- Born: Jerry Tsie 1967 (age 58–59) Kutlwanong, Odalendaalsrus, Free State, South Africa
- Occupations: Actor, producer
- Known for: Mohlolohadi, Le tla o tjhabela, Masakeng

= Jerry Tsie =

Jerry Tsie (1967) is a South African actor and producer from Kutlwanong (Odalendaalsrus), Free State, South Africa. He is known for his work in Sesotho television dramas, including Mohlolohadi, Le tla o tjhabela and Masakeng.

== Early life ==
Jerry Tsie was born in 1967 in Kutlwanong, Odalendaalsrus, in the Free State province of South Africa.

In 1988 Tsie fell in love with a white woman, Annette Heunis. This caused local and international outcry, as South Africa criminalized love and relationships across racial lines. Although the Prohibition of Mixed Marriages Act, Act No. 55 of 1949, and the Immorality Act came to an end in 1985, they banned marriage and sexual contact between Whites and non-Whites to enforce racial segregation and the "purity" of the White race, leading to arrests, jail time, and societal ostracization for couples, with police even raiding homes to catch violators. Annette Heunis left her family to live with Tsie, in the Black township of Kutlwanong in the Orange Free State.
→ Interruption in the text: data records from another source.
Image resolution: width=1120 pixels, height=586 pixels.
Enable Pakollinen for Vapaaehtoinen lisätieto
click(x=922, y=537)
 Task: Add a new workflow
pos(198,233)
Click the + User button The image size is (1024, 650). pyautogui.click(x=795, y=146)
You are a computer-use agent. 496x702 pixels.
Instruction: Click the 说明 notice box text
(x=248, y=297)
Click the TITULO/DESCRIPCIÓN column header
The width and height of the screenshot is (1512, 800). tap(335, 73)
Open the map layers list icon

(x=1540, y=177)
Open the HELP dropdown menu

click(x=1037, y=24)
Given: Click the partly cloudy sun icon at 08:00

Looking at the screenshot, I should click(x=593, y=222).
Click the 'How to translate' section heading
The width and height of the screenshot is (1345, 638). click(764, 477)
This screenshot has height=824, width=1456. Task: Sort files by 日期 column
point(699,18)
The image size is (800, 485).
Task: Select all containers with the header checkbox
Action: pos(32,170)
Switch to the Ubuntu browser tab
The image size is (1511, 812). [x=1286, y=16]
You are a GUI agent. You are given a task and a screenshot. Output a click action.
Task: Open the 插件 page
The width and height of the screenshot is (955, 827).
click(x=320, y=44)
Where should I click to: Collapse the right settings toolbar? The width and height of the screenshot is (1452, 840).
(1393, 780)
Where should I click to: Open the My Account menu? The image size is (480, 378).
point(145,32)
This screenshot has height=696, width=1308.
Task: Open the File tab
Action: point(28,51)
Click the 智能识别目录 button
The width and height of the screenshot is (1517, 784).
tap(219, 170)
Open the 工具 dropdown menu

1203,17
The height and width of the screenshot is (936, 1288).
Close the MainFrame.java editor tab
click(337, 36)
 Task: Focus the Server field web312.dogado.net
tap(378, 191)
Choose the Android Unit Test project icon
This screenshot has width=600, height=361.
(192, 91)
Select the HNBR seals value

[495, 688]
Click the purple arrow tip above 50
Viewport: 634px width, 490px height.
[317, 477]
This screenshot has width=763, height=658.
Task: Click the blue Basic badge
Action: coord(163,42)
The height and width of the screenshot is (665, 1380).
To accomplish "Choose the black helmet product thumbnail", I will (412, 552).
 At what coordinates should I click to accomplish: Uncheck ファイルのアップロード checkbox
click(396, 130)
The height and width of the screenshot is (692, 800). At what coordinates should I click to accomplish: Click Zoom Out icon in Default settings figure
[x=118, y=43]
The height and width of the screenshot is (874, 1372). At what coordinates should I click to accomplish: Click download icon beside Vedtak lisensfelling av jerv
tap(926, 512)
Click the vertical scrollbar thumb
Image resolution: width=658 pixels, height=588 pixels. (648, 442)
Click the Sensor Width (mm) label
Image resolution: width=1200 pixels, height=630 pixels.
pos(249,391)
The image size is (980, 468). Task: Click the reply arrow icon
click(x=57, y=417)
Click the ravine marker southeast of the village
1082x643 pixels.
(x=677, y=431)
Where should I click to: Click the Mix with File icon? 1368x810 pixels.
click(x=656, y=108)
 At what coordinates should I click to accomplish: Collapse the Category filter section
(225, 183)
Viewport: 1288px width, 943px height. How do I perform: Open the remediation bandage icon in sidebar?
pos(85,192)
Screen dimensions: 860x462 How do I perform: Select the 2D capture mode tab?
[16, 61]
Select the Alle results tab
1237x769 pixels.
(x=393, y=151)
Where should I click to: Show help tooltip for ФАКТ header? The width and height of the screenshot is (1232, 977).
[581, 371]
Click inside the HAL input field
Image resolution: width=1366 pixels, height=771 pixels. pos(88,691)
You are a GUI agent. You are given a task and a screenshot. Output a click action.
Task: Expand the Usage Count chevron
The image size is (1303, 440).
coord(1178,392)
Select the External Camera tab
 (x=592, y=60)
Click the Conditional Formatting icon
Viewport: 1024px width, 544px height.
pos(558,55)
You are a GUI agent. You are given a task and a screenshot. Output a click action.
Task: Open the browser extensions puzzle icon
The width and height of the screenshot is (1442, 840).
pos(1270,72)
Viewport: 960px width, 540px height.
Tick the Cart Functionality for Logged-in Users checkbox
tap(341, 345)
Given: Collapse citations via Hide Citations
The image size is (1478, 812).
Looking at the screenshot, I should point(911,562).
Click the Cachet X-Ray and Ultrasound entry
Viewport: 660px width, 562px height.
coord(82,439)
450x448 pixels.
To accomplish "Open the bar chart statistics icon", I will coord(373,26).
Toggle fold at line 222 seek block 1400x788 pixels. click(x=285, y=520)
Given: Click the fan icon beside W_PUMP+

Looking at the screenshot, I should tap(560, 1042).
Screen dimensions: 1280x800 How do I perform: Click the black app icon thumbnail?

This incident was turned into a movie called Mixed Feelings, released in 1991.

== Career ==
Jerry Tsie is active in the South African film and television industry as both an actor and a producer. He has appeared in and produced Sesotho-language television dramas and has been involved in local stage and screen projects.

In 2025 Tsie launched his book on farming, Omnia Verita.

=== Television ===

- Mohlolohadi
- Le tla o tjhabela
- Masakeng

=== Films ===

- Who Am I? (1998)
- American Ninja 3: Blood Hunt (1989).